Double Happiness.


Last weekend Seb and I went with the family out of the city and tried crawfishing. When we piled into the car I certainly didn't expect to be spending the afternoon hanging strips of meat into a pond off a bamboo pole, drinking green tea out of a pint glass and eating watermelon. But when in Chengdu...
That Monster in the middle is Seb's!

Sebastien and I were told one evening last week that we were invited to a dinner for our host father's cousin to fancy restaurant on campus. I'm a pretty big fan of places I can walk to so I readily agreed. He told us it was to commemorate his cousin's baby's first hundred days. Apparently it is a very important tradition in ensuring the heath and luck of the child. Alternatively you can choose to commemorate the first 40 days and arguably it's a tradition more popular in the north. When giving a gift for this event one typically gives clothing or toys for the baby or a monetary gift with the base rate 200 kuai (the equivalent of 33 US dollars)  This sum increases exponentially the closer you are to the family. Money for any holiday should be given in red envelops because the color is associated with luck and happiness. Even numbers are auspicious therefore you could give 400 kuai but not 5. Sadly we were only taught about the customs of gift giving the day after we celebrated this. Wah wauh. Jerks squared. But the food was great!
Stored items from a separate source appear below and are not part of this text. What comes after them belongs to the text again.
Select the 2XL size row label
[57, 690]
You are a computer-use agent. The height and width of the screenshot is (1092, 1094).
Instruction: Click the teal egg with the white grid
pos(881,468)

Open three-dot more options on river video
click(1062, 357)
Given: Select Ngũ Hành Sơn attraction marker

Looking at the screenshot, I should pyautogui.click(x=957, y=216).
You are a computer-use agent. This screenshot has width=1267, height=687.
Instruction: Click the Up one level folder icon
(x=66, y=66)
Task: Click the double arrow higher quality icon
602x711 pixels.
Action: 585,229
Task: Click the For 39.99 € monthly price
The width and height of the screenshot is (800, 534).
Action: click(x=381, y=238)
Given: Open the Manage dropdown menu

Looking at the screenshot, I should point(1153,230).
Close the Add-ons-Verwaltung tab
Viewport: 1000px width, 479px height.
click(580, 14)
We're keeping good company here at Sichuan Normal University.
Originally, I thought there would be 19 of us because they called us the China 19. Turns out that's our year and there's a reason I wasn't named Einstein. (I'm not german, obvs)
They've spread out the 72 of us between three different Unis where we all study Chinese and learn how they want us to teach English. We're in class for about 6 to 7 hours a day, six days a week. Needless to say that in three short weeks we've already gotten pretty close with the 23 fellows at our school. The vibe is wicked positive because we naturally have a lot of common ground. Most folks within our group are experienced teachers, have lived abroad and have one or more other languages under our belts. I'm pretty excited by the opportunity to be around so many other teachers who understand why I want to be here, and as cheesy as it sounds, I'm excited to see what they have to teach me.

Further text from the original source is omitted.